06 March 2024 – Insurance is often compared to an umbrella – you hope you won’t need it, but when you do, you are glad you have it. This applies to all types of insurance, including motor vehicle insurance.

However, some car owners who have not lodged a claim in a long time believe they don’t need car insurance, and choose to cancel their policy as a result. “That is a very unwise thing to do,” warns Lebo Gaoaketse, Head of Marketing and Communication at WesBank.

According to the South African National Roads Agency (SANRAL), there are over 800 000 motor vehicle crashes in South Africa every year, while a recent report by Tracker showed a marked increase in vehicle crimes, including hijacking and vehicle theft. Yet, according to the Automobile Association of South Africa (AA), between 65 percent and 70 percent of the estimated 12-million vehicles in the country are uninsured.

“Looking at these statistics,” says Gaoaketse, “one understands why it’s compulsory for car buyers to take out comprehensive insurance on any financed vehicle before they can take delivery of the car.”

As the name suggests, comprehensive insurance is an insurance option that covers the car against damage from collisions, fire, theft, third-party claims and other insured events. “According to the National Credit Act (NCA), a credit provider may, during the life of the credit agreement, require a customer to maintain insurance covering the loss or damage of the financed property. This affords the customer the peace of mind of knowing that the debt would be settled if the financed car is damaged or lost,” explains Gaoaketse.

There is a worrying trend, though, where car buyers cancel their car insurance soon after taking delivery of their vehicle from the dealership.

“This is very risky because in the unfortunate event that the car is involved in a crash, the person who has entered into the finance contract will be required to pay for the repairs required on the vehicle, as well as any third-party claims if there were other people involved.
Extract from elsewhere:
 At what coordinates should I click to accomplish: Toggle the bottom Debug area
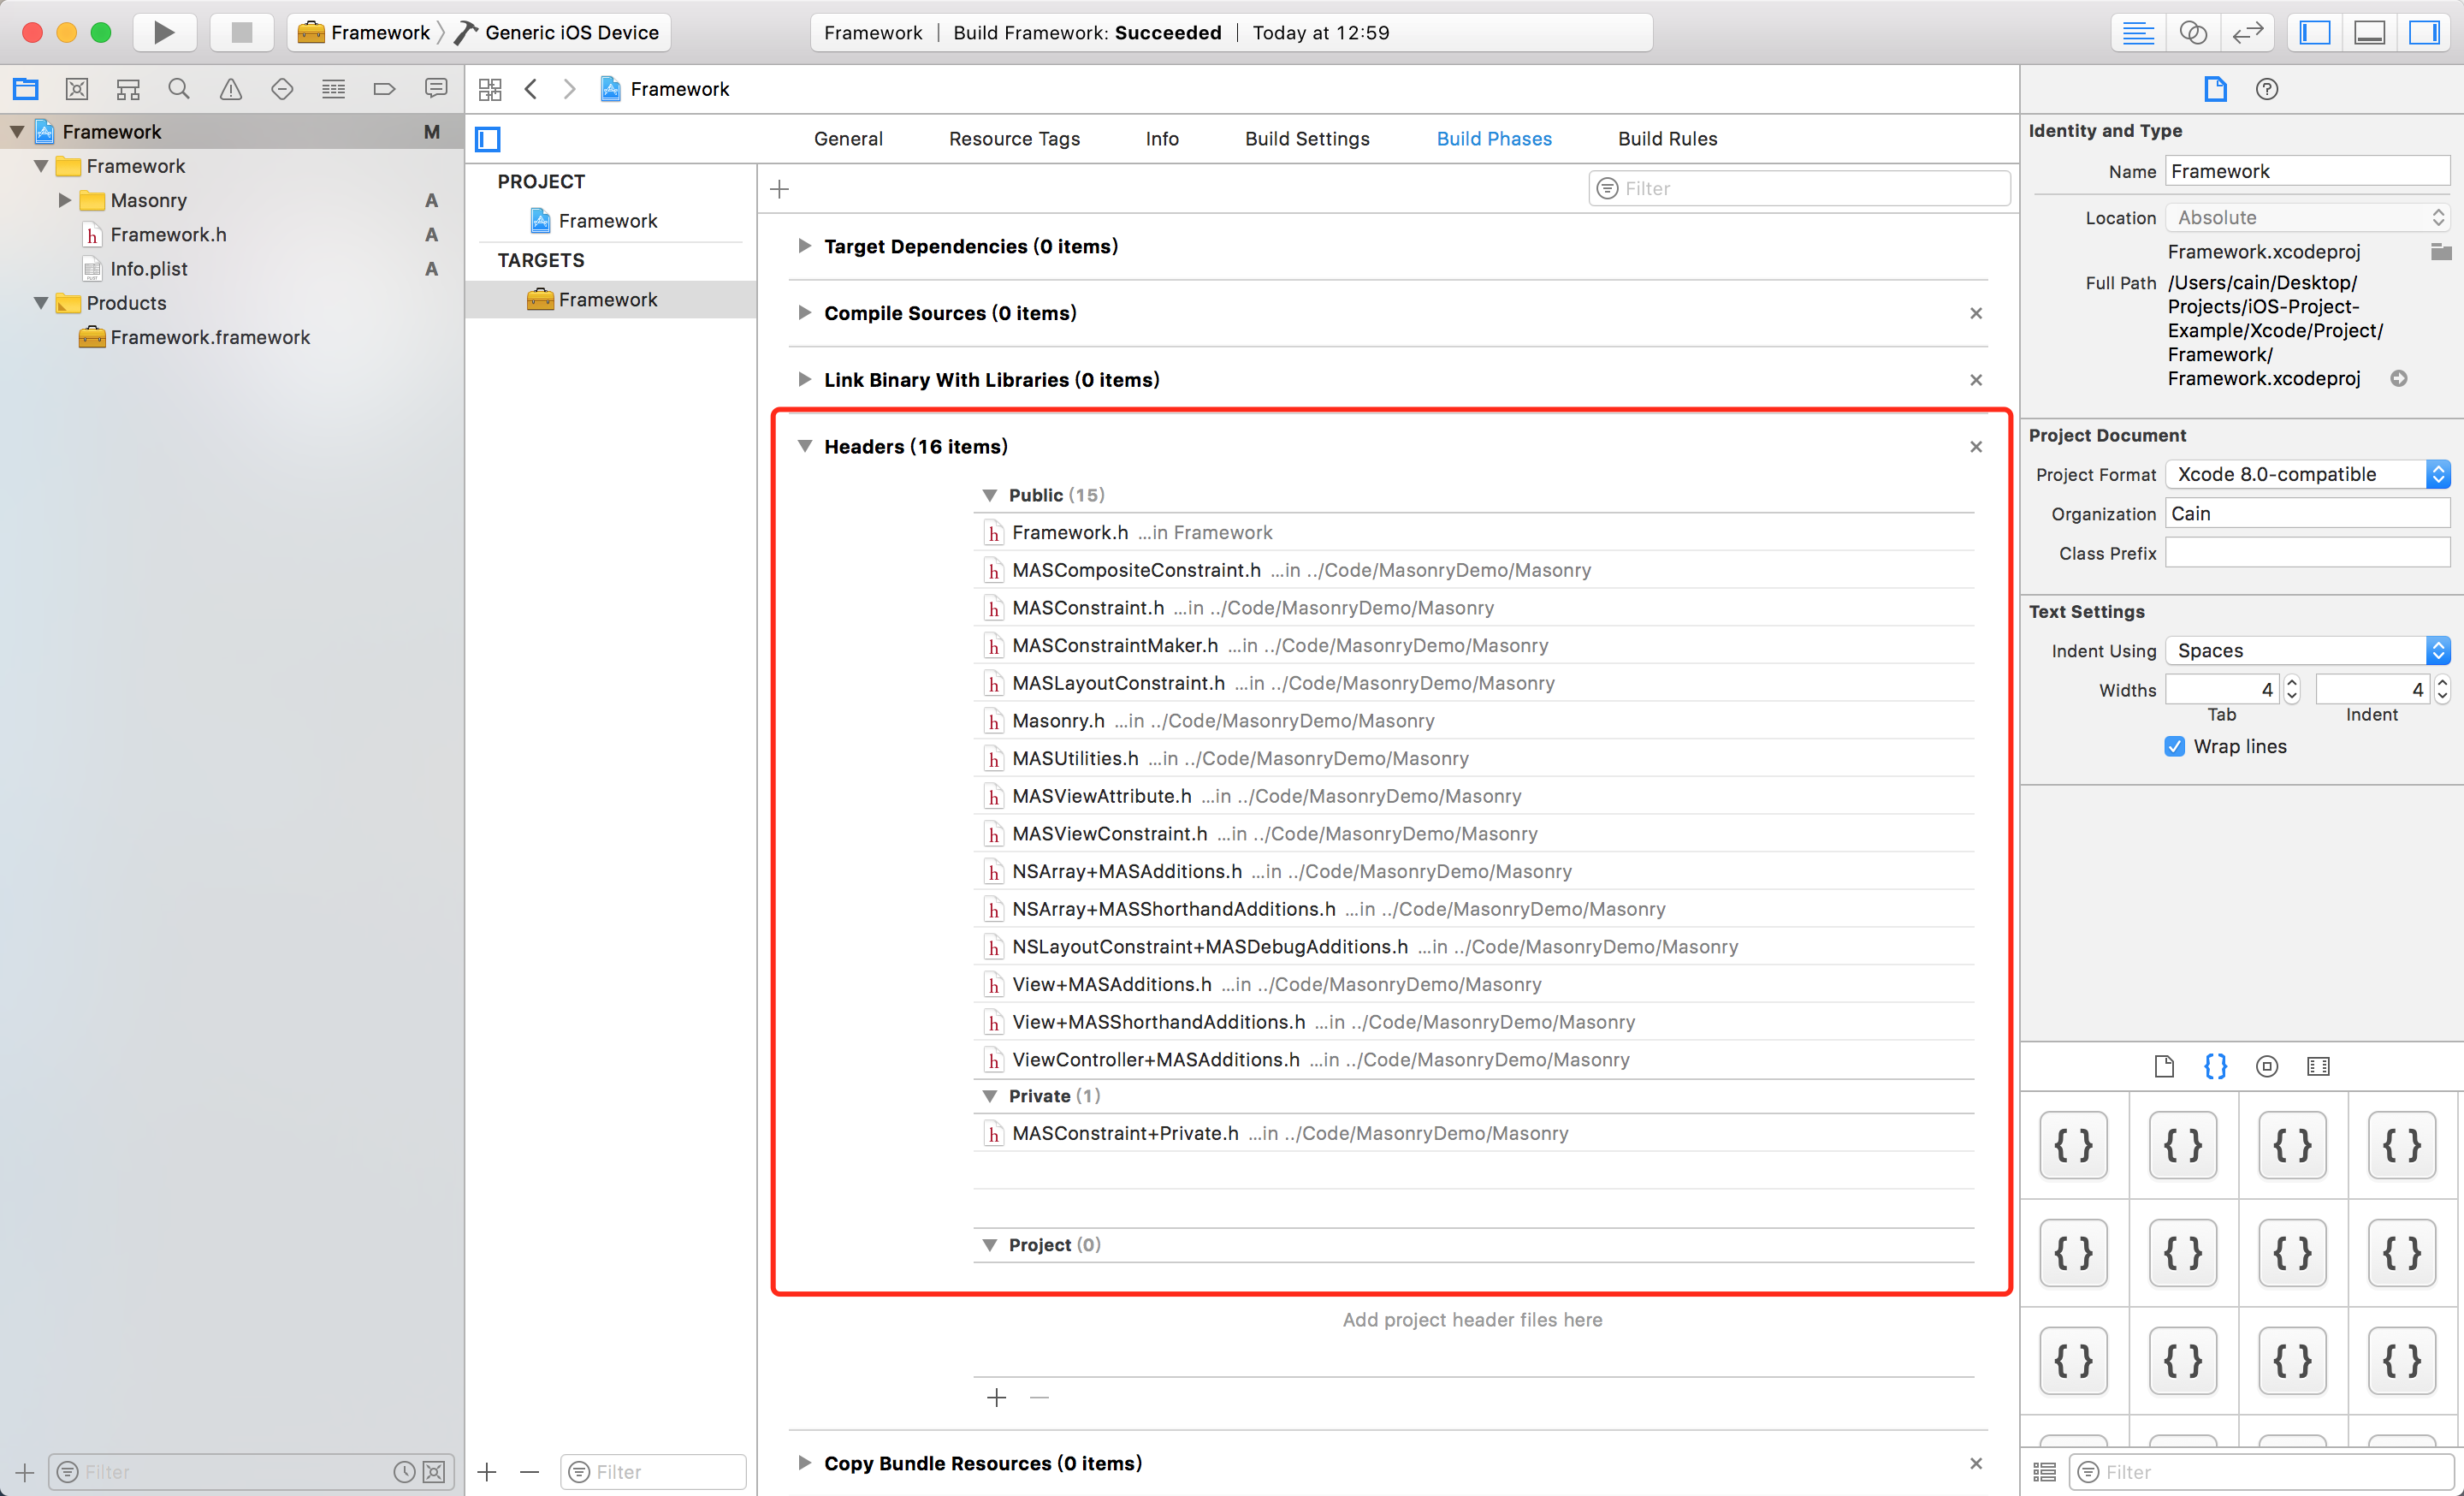pos(2369,32)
“This is worse if the vehicle is damaged beyond repair or if the car gets stolen. The buyer remains liable for the settlement of their vehicle loan, and ends up paying for a vehicle they no longer have,” says Gaoaketse.
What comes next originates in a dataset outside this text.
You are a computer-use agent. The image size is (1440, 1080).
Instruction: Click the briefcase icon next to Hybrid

When people fall on tough economic times, it might be tempting to cancel things like insurance that might seem like an unnecessary expense. Instead of cancelling, it is best to review one’s policy to check if the premium can be adjusted downward.

“Insurers can review the insurance policy if a customer has remained claim-free for an extended period, or if their usage pattern changes, perhaps as a result of their company adopting a remote working policy. This might result in a saving that makes the cover more affordable,” advises Gaoaketse.“However, when discussing your risk profile, be completely truthful with your insurer because false information might compromise your cover when you submit a claim. Furthermore, read your policy schedule carefully to understand what is covered in your policy and what is excluded,” he concludes.